_Work request_.
Using the data below, copy every line that contains the word "sidebar".

[Saved data entries]
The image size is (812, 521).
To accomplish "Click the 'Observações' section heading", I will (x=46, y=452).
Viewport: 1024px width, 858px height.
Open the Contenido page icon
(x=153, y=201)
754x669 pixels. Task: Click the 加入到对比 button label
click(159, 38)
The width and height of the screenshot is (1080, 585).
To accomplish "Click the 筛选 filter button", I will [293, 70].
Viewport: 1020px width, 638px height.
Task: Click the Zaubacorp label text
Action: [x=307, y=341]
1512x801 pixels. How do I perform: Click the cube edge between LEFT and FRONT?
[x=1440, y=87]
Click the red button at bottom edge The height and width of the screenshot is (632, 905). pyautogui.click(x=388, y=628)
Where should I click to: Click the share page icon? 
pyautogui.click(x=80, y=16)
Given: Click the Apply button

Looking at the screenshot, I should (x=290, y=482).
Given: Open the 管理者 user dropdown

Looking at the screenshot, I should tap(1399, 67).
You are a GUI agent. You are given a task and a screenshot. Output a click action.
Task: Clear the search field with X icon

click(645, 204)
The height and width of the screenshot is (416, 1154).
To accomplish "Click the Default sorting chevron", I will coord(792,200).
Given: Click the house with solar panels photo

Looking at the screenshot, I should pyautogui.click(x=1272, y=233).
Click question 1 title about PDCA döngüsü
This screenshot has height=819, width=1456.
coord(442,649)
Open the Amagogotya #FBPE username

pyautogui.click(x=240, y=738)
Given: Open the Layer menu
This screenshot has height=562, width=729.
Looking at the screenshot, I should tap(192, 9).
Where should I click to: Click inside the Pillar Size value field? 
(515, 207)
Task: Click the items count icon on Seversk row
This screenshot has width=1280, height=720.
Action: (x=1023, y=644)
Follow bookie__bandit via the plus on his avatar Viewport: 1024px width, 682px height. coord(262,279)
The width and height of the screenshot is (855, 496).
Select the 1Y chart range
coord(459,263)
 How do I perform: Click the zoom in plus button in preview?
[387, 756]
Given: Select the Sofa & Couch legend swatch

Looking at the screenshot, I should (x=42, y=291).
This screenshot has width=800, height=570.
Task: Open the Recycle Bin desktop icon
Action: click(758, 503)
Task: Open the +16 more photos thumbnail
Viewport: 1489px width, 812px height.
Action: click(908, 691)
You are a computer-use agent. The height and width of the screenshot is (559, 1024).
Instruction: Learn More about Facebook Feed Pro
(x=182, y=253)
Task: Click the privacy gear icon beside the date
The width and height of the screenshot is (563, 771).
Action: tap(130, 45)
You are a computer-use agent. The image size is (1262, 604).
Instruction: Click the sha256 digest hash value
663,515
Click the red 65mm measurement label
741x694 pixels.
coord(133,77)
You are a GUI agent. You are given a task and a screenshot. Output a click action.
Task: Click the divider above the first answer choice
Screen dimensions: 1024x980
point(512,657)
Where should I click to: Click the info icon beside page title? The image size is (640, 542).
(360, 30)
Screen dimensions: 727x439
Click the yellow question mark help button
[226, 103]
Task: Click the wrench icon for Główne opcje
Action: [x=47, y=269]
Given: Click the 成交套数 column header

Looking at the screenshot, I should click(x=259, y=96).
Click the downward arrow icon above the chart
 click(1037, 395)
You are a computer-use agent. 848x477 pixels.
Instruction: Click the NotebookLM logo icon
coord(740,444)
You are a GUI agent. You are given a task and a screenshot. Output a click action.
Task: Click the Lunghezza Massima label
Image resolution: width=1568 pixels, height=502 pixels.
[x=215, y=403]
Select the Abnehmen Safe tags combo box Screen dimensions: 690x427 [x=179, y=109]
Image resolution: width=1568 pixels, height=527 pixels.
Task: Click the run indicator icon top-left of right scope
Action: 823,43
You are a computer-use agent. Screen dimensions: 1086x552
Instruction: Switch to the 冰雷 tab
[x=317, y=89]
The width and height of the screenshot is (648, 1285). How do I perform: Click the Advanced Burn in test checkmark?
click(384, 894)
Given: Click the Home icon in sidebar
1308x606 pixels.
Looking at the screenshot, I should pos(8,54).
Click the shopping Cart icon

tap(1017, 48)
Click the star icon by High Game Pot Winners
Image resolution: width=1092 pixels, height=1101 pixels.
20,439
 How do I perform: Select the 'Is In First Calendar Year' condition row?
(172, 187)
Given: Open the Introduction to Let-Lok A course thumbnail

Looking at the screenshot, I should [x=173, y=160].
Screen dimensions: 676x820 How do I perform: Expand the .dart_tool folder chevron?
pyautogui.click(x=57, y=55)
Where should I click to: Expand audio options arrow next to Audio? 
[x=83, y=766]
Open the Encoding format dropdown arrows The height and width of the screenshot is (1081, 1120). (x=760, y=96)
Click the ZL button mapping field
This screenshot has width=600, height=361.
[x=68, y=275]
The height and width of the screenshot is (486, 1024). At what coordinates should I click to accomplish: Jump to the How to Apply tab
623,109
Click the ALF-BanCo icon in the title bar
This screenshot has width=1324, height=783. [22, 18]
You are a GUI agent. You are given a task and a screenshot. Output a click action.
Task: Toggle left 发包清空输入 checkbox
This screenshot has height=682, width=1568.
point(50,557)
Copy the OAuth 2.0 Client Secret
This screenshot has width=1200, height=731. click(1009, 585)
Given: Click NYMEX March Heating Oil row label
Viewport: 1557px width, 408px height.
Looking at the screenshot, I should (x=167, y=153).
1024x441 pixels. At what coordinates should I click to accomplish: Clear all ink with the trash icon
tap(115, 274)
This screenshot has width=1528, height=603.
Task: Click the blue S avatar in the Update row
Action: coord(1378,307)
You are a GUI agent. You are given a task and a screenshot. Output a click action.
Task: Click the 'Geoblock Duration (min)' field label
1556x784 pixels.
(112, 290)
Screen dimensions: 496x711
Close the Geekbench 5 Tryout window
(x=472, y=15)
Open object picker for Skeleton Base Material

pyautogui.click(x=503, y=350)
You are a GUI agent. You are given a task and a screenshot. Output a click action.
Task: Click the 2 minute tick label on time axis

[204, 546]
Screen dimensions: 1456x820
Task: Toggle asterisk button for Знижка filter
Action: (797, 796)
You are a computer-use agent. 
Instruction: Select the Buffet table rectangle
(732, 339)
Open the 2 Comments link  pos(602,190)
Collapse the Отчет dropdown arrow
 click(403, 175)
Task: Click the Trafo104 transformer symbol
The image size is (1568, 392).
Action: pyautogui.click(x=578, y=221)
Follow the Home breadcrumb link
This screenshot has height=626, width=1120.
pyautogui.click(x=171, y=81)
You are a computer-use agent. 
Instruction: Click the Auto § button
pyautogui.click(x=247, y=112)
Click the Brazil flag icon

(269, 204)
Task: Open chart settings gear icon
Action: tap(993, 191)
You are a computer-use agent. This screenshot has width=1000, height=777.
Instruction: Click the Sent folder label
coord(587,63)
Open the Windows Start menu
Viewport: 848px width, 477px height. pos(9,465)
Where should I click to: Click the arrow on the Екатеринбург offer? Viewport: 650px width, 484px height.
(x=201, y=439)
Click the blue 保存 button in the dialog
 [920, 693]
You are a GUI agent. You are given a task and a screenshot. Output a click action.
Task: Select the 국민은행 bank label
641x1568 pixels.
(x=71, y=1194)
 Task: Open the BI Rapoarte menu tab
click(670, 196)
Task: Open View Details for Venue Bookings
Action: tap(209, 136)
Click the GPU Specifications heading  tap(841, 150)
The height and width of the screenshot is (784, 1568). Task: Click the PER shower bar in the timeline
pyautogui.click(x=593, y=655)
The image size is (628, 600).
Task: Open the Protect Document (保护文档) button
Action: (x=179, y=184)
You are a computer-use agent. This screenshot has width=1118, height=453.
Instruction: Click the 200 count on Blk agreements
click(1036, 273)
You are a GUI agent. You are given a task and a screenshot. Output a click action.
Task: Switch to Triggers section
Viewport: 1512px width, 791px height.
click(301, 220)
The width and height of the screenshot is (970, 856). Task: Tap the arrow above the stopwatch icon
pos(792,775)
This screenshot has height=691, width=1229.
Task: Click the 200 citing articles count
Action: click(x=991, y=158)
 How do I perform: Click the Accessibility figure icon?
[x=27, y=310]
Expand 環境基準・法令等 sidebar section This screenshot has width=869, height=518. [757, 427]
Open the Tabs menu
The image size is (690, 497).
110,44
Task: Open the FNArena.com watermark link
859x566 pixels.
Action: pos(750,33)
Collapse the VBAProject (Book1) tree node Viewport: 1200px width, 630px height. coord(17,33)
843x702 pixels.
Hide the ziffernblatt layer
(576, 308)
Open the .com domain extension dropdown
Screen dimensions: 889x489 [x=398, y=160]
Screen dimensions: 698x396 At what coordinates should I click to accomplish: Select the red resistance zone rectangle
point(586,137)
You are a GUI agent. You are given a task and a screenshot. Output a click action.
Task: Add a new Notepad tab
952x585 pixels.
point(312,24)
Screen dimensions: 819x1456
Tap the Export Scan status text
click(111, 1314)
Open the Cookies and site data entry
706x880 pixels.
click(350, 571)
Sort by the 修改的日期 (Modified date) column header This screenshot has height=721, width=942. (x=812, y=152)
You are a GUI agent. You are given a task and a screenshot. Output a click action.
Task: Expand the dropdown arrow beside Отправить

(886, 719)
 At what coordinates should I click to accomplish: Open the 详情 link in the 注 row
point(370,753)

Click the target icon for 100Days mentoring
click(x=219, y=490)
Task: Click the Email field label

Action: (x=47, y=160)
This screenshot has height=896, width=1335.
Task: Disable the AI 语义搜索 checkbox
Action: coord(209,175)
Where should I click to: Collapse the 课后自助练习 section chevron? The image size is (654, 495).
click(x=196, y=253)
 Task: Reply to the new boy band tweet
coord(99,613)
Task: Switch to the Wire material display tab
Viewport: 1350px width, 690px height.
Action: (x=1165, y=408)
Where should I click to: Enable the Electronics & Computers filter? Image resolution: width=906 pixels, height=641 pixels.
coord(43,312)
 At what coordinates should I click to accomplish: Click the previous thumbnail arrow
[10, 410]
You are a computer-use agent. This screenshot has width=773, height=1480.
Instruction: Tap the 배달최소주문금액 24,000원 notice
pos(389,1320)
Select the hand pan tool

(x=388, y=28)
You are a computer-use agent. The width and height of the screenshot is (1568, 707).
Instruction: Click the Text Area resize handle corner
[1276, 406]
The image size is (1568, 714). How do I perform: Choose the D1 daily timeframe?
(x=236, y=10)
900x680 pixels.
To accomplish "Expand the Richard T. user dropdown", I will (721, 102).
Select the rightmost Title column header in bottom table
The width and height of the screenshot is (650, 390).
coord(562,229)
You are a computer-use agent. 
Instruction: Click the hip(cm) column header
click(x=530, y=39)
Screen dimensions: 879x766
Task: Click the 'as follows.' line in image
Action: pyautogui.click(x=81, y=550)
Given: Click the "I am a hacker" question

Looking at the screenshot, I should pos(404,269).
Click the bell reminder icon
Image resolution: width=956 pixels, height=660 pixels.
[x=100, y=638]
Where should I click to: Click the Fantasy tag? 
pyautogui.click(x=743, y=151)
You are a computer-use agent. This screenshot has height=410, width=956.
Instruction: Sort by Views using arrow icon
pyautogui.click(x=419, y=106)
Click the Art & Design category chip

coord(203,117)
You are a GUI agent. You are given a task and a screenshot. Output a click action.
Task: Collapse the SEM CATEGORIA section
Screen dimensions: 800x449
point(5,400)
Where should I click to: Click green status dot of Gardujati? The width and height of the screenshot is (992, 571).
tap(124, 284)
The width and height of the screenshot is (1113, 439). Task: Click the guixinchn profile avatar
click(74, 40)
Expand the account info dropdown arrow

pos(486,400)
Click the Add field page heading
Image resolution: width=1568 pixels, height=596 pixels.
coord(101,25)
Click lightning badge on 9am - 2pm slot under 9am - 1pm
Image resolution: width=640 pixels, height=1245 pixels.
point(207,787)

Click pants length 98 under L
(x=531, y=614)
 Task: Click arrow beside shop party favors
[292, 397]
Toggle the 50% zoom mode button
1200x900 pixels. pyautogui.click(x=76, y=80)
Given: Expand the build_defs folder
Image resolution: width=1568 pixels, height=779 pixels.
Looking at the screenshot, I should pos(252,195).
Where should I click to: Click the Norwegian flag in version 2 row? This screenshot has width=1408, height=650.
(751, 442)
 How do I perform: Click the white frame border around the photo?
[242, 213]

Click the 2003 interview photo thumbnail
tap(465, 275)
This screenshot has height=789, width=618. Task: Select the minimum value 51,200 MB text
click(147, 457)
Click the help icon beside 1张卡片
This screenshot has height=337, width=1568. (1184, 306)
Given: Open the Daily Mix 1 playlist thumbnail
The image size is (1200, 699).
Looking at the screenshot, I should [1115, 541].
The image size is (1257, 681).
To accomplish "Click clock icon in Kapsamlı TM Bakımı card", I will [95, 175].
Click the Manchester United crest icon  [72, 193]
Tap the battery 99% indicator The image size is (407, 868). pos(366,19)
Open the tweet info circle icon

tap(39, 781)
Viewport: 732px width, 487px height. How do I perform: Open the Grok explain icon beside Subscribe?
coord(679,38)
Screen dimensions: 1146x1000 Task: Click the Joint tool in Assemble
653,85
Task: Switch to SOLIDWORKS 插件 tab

_Task answer_.
Given: Click the Home icon in sidebar
Expand 環境基準・法令等 sidebar section This screenshot has width=869, height=518. [757, 427]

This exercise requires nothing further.